BEGIN Document excerpt

Reorder algorithms: Demand forecast

The demand forecast is built based on the sales data of the previous weeks.




Demand forecast criteria: 

  • Historical sales
  • Production Lead Time
  • Planning Horizon
  • Buying / Selling perimeter
  • Stockouts
  • Seasonality
  • Size Curves



The timeline of the Demand Forecast calculation is defined by the Historical weeks, the Lead Time, and the Planning Horizon.



Different store perimeters can be considered when calculating the forecast of each scenario



Out of stocks, both at the warehouse and at the stores, also play a role when estimating the reorder proposal



The effect in sales of recurring events is automatically taken into account by Nextail’s algorithms



Size curves are recalculated in each scenario to break down to SKU level the Forecast obtained for each product



Once the demand forecast at product level has been calculated, the size curves are used to break it down and obtain a forecast by SKU



Promotions


Promotions are special events that have a temporary changing effect in a product’s demand during the time they are active. At this moment, promotions can be either markdowns or other kind of events.


Within Nextail framework, Promotions are expressed as a demand multiplicative factor called Promotions Coefficient. E.g. if there is a x2 promotions coefficient between two dates, some specific stores and products, it means demand (eventually sales) will be two times the usual ones.


The Promotions pipeline is in charge of retrieving and calculating the promotion coefficients for a group of products in a network of stores, at product-store-date level.


Customers are responsible for defining these coefficients for upcoming promotions they know will have an impact in demand. These are the future promotion coefficients. After the promotion period has ended, the defined coefficients are recalculated using true sales data to obtain what the real impact in demand was. These are the past promotion coefficients. Promotions have hence two effects in our forecast: 


1. Multiply the future demand that customers estimate by the future promotion coefficients. Let’s illustrate it:

  • Customer estimates a x2 demand on product Random Sweater 101 within the second week of the year due to an special markdown.

END Document excerpt

Task list:
1) According to the demand forecast excerpt, what data is the demand forecast built from?
2) Rewrite the demand forecast excerpt between "Within Nextail framework, Promotions" and "at product-store-date level.", inclusive, substituting "scaling factor" for "multiplicative factor".
The records that come next have no connection to the demand forecast excerpt.

BEGIN Information shown

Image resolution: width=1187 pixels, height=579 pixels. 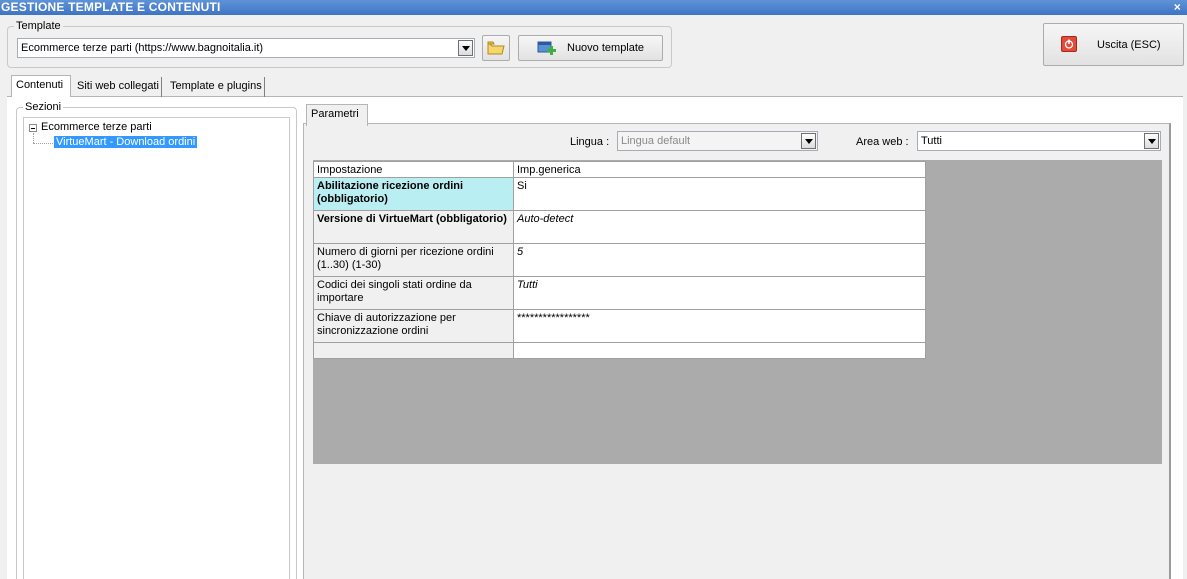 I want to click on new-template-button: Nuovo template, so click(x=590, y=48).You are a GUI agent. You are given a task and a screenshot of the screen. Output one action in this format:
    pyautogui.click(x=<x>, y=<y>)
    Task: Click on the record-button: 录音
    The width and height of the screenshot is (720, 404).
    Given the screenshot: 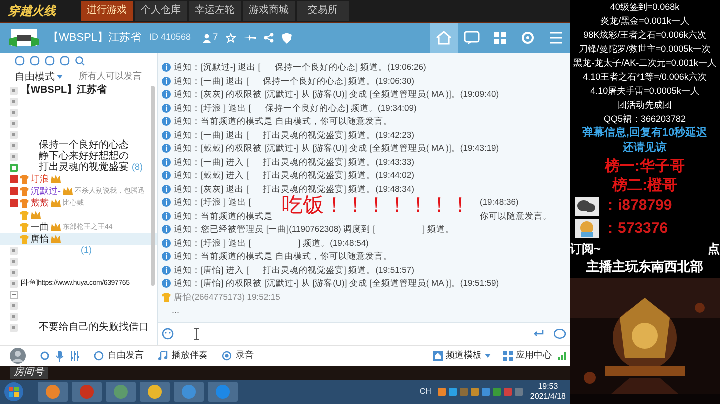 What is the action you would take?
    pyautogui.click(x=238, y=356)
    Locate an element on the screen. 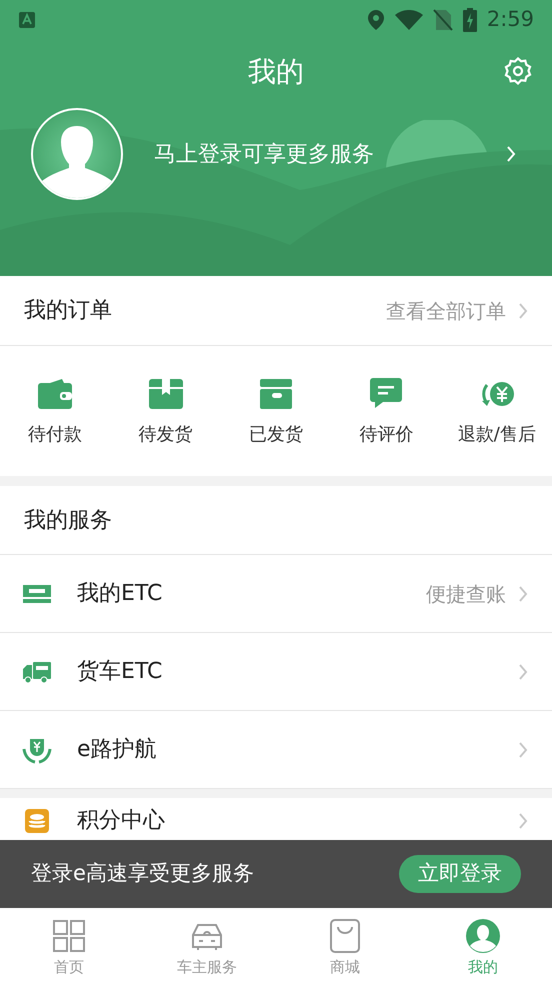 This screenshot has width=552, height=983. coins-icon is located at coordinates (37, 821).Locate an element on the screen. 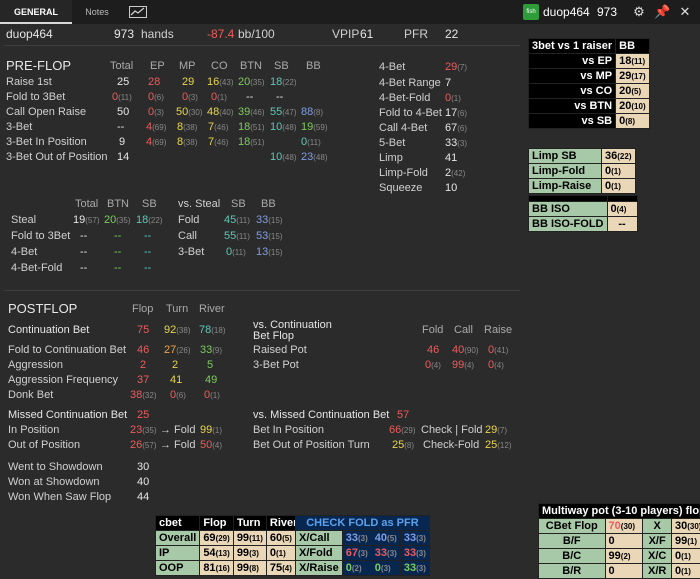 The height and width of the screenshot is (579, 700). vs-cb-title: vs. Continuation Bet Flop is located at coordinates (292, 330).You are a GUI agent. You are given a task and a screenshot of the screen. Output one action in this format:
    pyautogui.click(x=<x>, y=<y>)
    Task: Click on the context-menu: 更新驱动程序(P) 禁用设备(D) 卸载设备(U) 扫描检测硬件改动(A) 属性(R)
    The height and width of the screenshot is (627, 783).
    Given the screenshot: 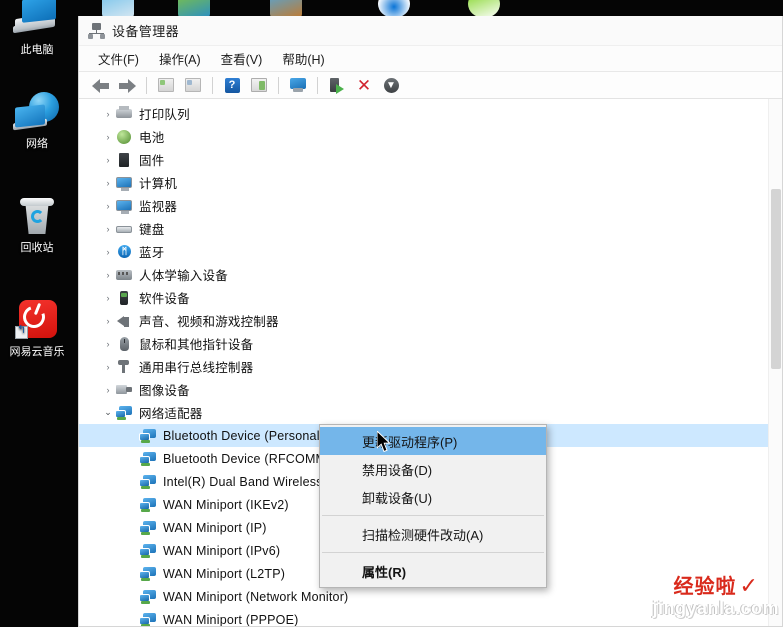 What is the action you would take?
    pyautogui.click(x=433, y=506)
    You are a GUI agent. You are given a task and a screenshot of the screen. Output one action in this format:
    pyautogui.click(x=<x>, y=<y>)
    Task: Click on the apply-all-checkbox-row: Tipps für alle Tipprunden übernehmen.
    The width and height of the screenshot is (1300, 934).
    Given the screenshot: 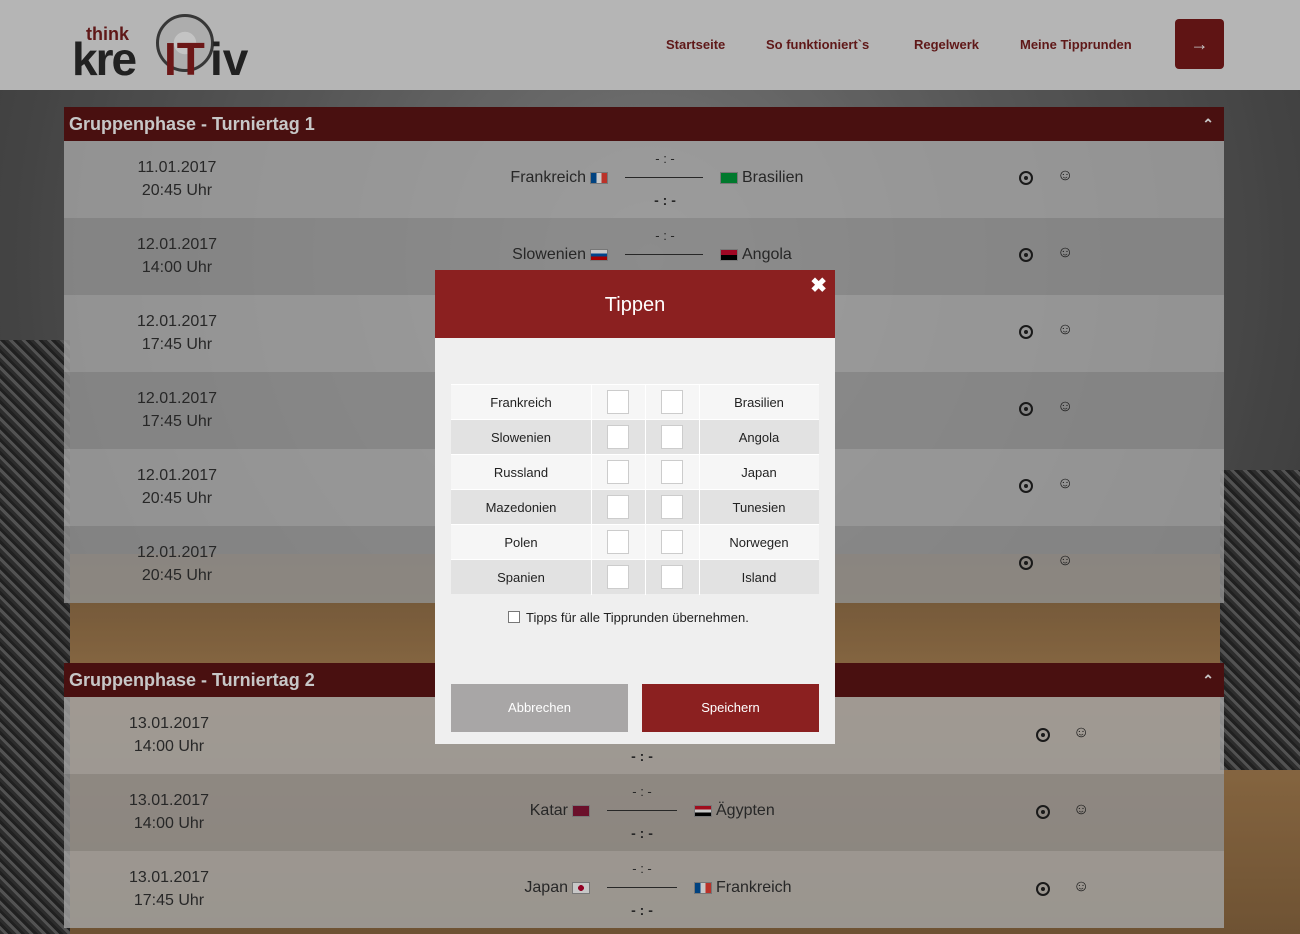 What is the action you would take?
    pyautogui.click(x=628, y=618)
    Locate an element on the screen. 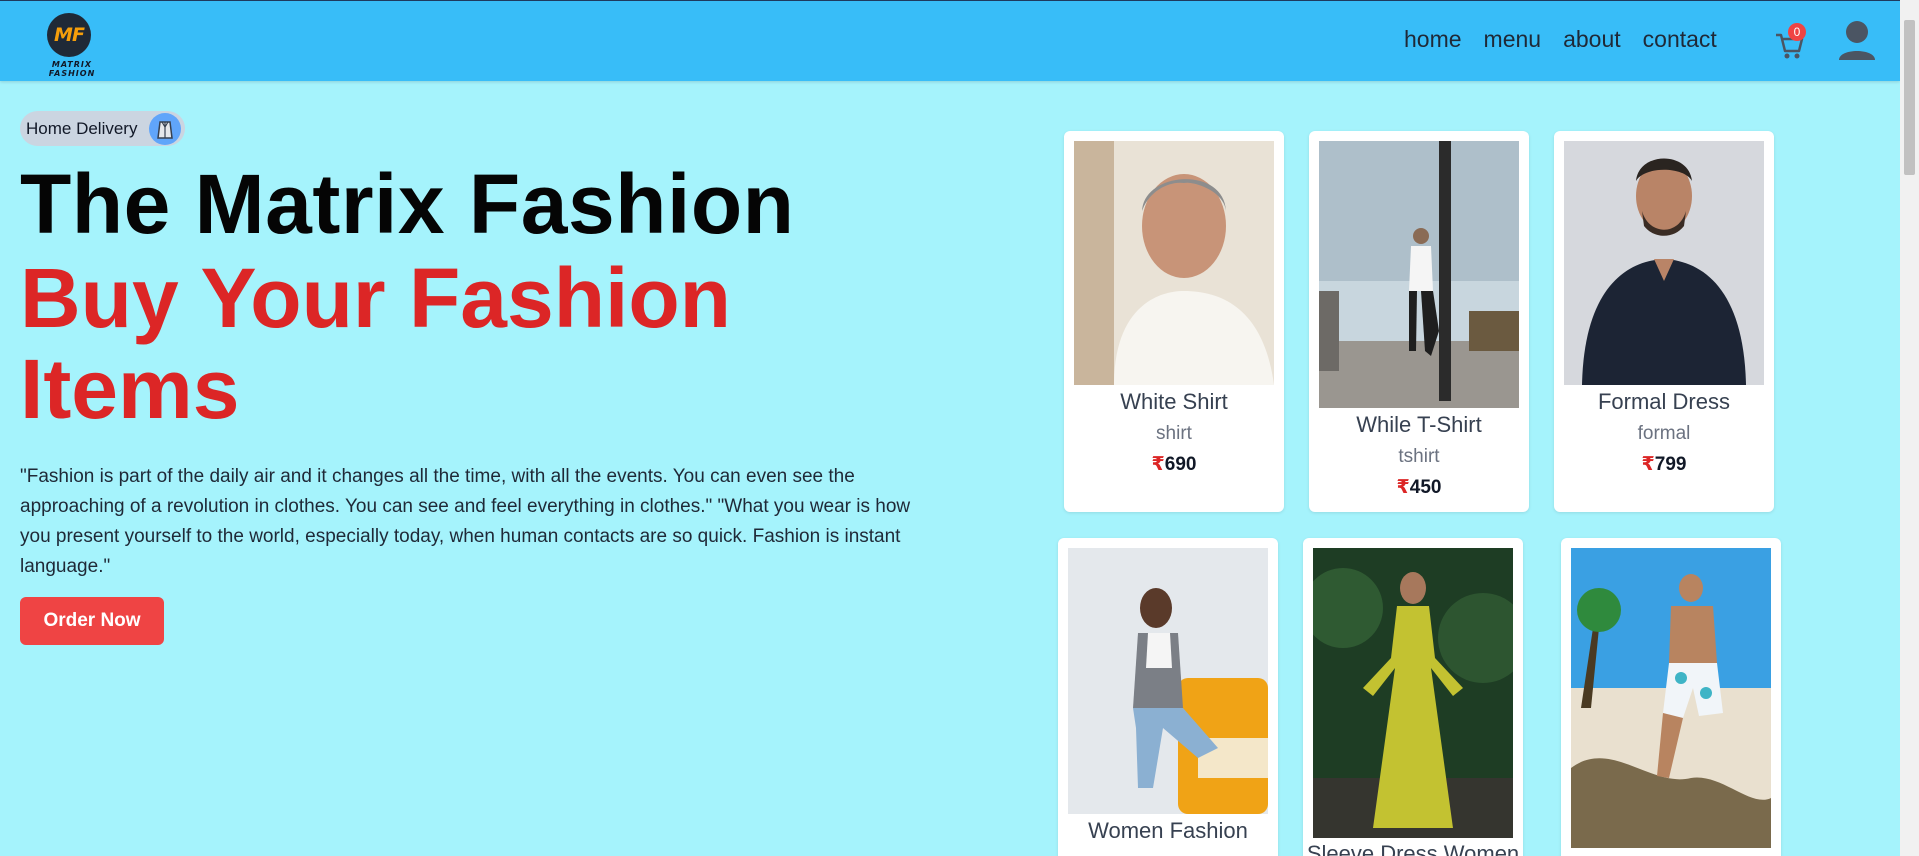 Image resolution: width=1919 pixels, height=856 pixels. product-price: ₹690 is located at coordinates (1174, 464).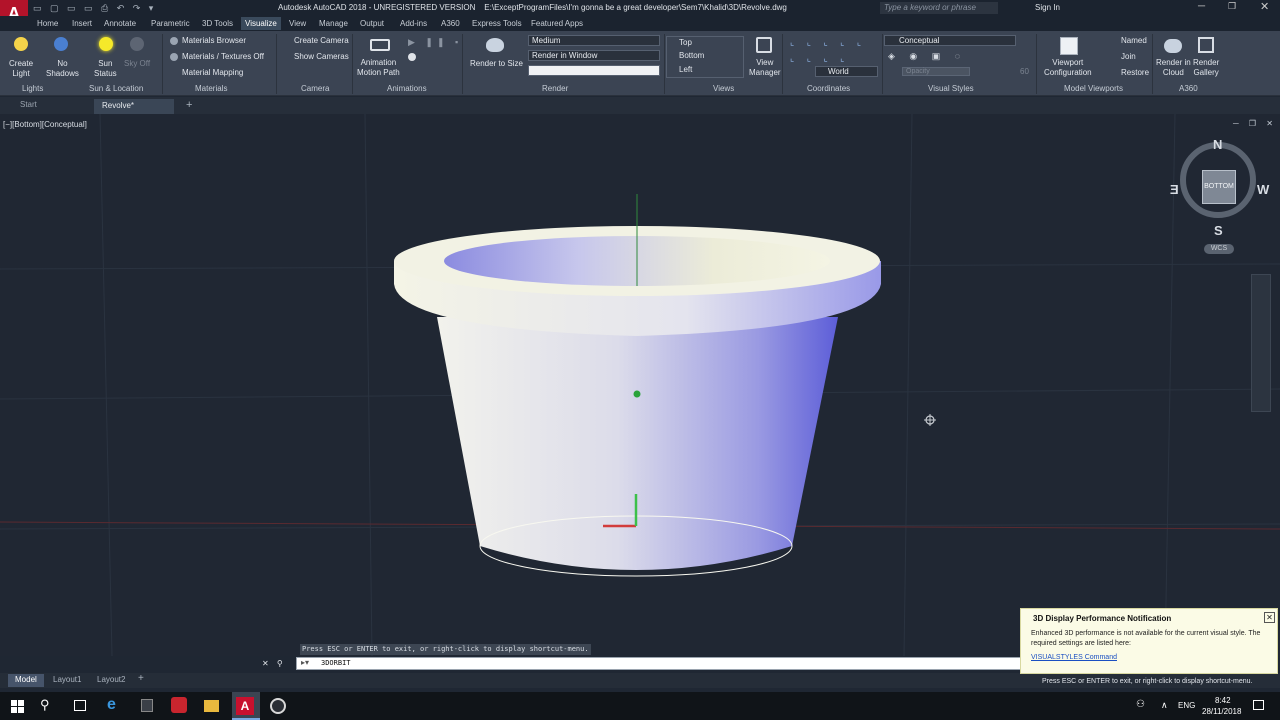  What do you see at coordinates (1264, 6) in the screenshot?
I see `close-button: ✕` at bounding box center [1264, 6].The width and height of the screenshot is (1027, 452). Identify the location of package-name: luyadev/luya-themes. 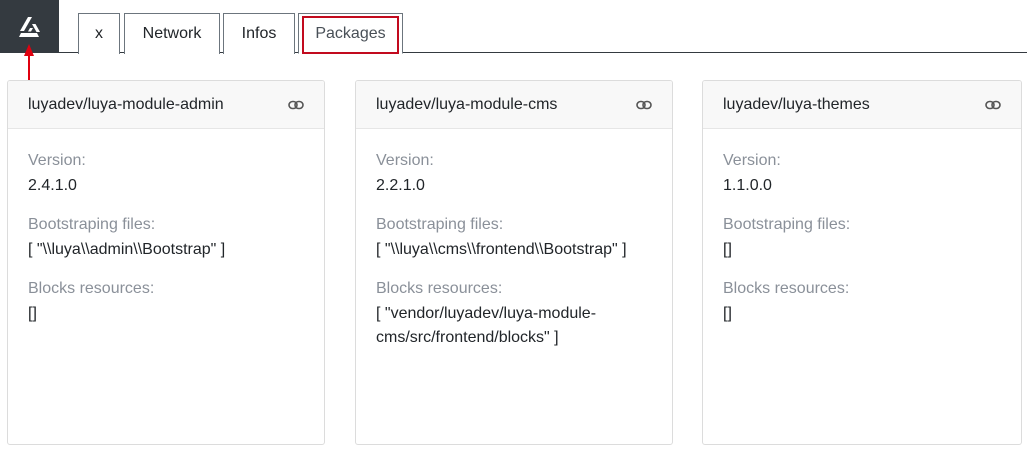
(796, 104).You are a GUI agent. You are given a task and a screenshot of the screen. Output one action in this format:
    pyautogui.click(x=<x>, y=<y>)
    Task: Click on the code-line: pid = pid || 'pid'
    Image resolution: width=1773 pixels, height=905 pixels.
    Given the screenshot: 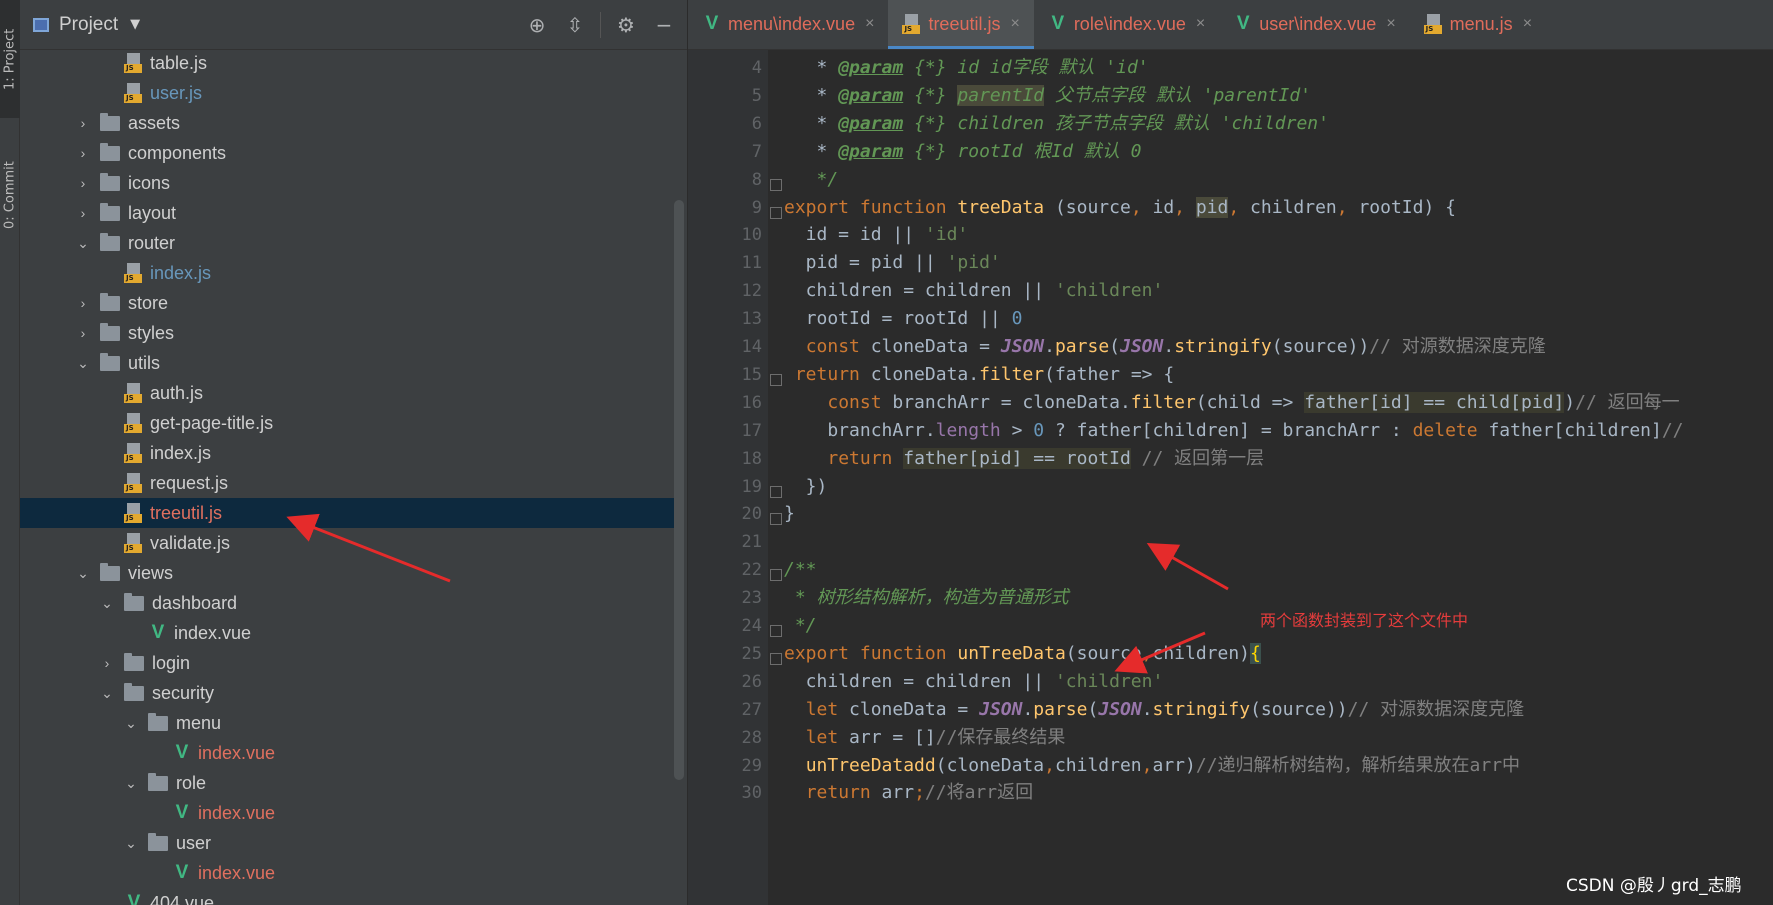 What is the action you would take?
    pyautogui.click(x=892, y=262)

END Information shown

Responses to the exercise:
1) The sales data of the previous weeks.

2)
Within Nextail framework, Promotions are expressed as a demand scaling factor called Promotions Coefficient. E.g. if there is a x2 promotions coefficient between two dates, some specific stores and products, it means demand (eventually sales) will be two times the usual ones.


The Promotions pipeline is in charge of retrieving and calculating the promotion coefficients for a group of products in a network of stores, at product-store-date level.